What you need to do: Look through the entries. Copy each line that has the word "screenshot".

═══ Extracted material

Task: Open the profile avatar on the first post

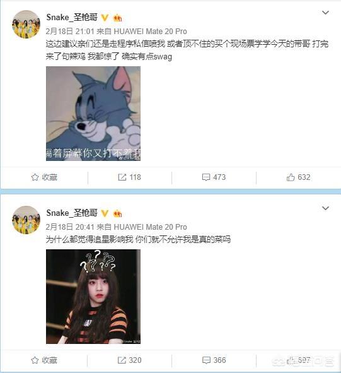Action: pyautogui.click(x=26, y=24)
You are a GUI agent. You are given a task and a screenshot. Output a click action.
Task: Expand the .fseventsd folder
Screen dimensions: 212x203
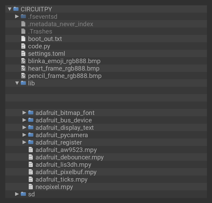click(17, 16)
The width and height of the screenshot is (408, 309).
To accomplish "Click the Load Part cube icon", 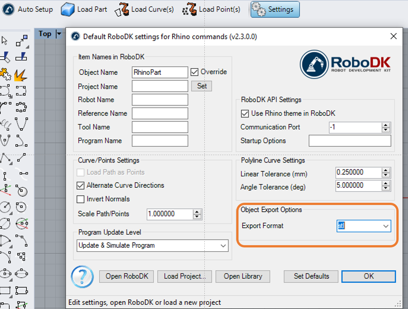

══════

Result of the task:
You are a GUI agent. You are given a task and a screenshot. Output a click action.
The width and height of the screenshot is (408, 309).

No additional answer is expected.